Connue sous le nom d’« ice » ou de « crystal meth », la méthamphétamine cristalline est une substance hautement addictive qui a pénétré les banlieues australiennes.
La police fédérale australienne estime qu’environ 70 % de la drogue provient du Myanmar, près du Triangle d’Or, où le pays borde la Thaïlande et le Laos, et est transportée à travers l’Asie du Sud-Est avant d’arriver en Australie par bateau.
Une récente enquête sur la stratégie nationale de lutte contre la drogue a montré qu’un Australien sur cent âgé de plus de 14 ans avait consommé de l’ice au cours des 12 derniers mois, principalement dans les grandes villes du pays.
La même enquête a également indiqué qu’environ 7,5 % de la population australienne avait essayé la méthamphétamine au cours de sa vie.
Un parcours d’addiction
Charlie Samson, qui vit dans la deuxième plus grande ville d’Australie, Melbourne, a fumé de l’ice pour la première fois à 18 ans.
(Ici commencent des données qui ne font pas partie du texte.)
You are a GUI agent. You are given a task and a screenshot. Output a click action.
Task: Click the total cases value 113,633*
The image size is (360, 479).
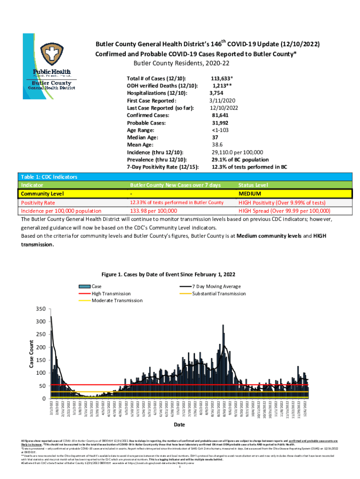(222, 78)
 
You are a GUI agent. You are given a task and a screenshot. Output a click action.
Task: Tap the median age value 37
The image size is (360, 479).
(215, 138)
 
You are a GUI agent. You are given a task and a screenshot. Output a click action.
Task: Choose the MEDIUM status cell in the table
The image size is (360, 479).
(250, 193)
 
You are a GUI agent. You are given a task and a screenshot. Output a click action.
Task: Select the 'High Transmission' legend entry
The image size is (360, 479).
(111, 293)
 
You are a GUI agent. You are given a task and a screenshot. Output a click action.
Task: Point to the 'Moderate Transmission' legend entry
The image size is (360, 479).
(117, 300)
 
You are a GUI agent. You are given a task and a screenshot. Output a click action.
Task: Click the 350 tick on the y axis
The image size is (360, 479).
(42, 309)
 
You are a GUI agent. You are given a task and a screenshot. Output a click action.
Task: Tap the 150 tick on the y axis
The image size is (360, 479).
(42, 360)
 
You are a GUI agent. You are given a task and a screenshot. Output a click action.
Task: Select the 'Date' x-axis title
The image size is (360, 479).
(179, 425)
Il s’est rapidement retrouvé dépendant.
« Nous sortions prendre un verre, et quelqu’un connaissait un type qui avait de l’ice. Alors nous avons tous essayé », a-t-il déclaré à Al Jazeera.
« La semaine suivante, nous avons fait la même chose et cela a pris de l’ampleur. Avance rapide de trois ou quatre mois, j’achetais secrètement de l’ice un lundi, car j’avais veillé tout le week-end. »
La mère de Charlie, Vanessa, raconte qu’à l’apogée de son addiction, son fils avait tellement perdu de poids que « ses côtes ressortaient ».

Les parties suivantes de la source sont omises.